Meat Industry INSIGHTS Newsletter

990231 USDA Memo Cites Safety Problems in Handling of Meat

February 12, 1999

Washington - USDA told CNN that an internal memo had been written by a USDA official telling meat manufacturers' district managers that visiting inspectors from other countries had found violations of safe handling practices.

"Any problems found were immediately corrected," said Linda Swacina, a spokesperson for the Food Safety and Inspection Service (FSIS) of the USDA.

The Des Moines Register reported the memo. The memo was written by Mark Mina, deputy administrator of the department's Food Safety and Inspection Service.

Swacina said the memo was written to highlight the safety problems found so the district managers would be on alert for such problems.

Swacina also confirmed that in the memo, Mina charges that some unidentified plants are operating with serious deviations from U.S. standards as well as those of the importing country.

She said some of those deviations include "direct carcass contamination from careless dressing procedures." During careless dressing, stomach contents and feces can be scattered through the carcass, possibly contaminating it with E. coli and other bacteria.

"I don't want to say these aren't serious problems, but any problems found were corrected immediately. These things happen from time to time in a plant, whether the product is for domestic use or for export, said Swacina.

Carol Tucker Foreman, of the Safe Food Coalition, saw the internal memo and said some of the items were bureaucratic and didn't affect food safety -- things like gravel in the parking lot and insufficient lockers for inspectors. But others, she said, were serious, such as sterilizers not getting to proper temperatures and dirty work surfaces.

There are about 6,000 plants in the country for beef and poultry. Only about 300 of those are slaughter plants. There are 7,500 meat and poultry inspectors in this country. Swacina says all plants are inspected at least once a day, and slaughterhouses are inspected all day long.

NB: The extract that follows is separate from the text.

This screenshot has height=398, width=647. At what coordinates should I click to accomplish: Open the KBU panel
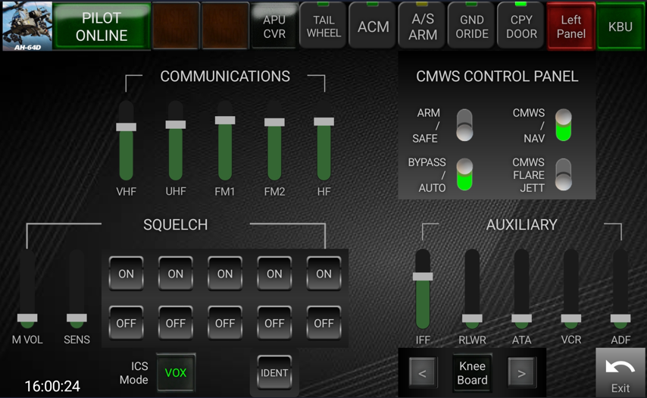[620, 27]
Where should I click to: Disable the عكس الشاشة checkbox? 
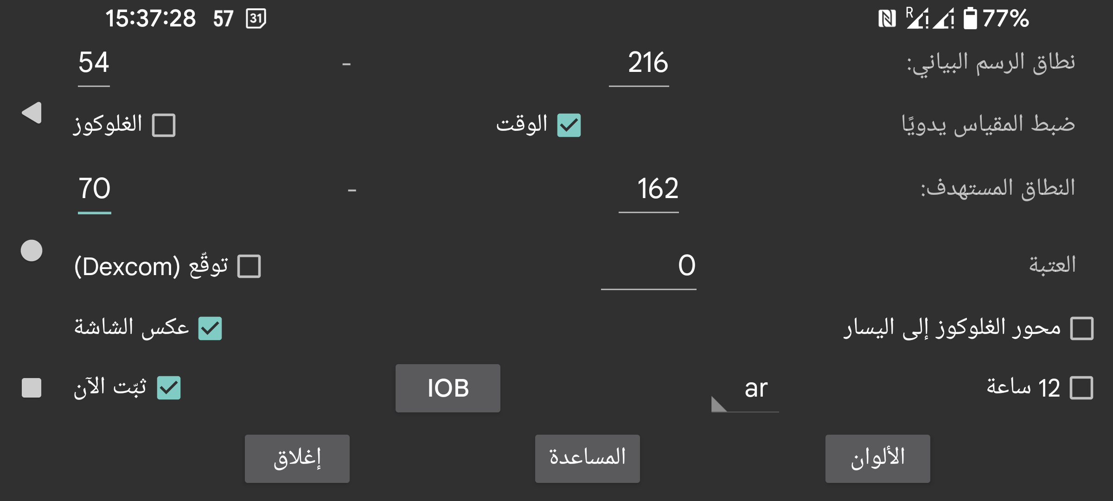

Foreman said the items listed in the memo are a cause for concern, not a cause for "great screaming alarm". Of biggest concern, she said, is if we don't hold up our high standards in our own country, it's going to be hard to demand other countries rise to our standards.

She said every year in this country 9,000 people die from food-borne illnesses. That includes all pathogens including those from fruits and vegetables.

The USDA's Swacina said, "We believe that we have the safest food supply in the world, not to say that problems don't occur, but we work very hard to correct them immediatley."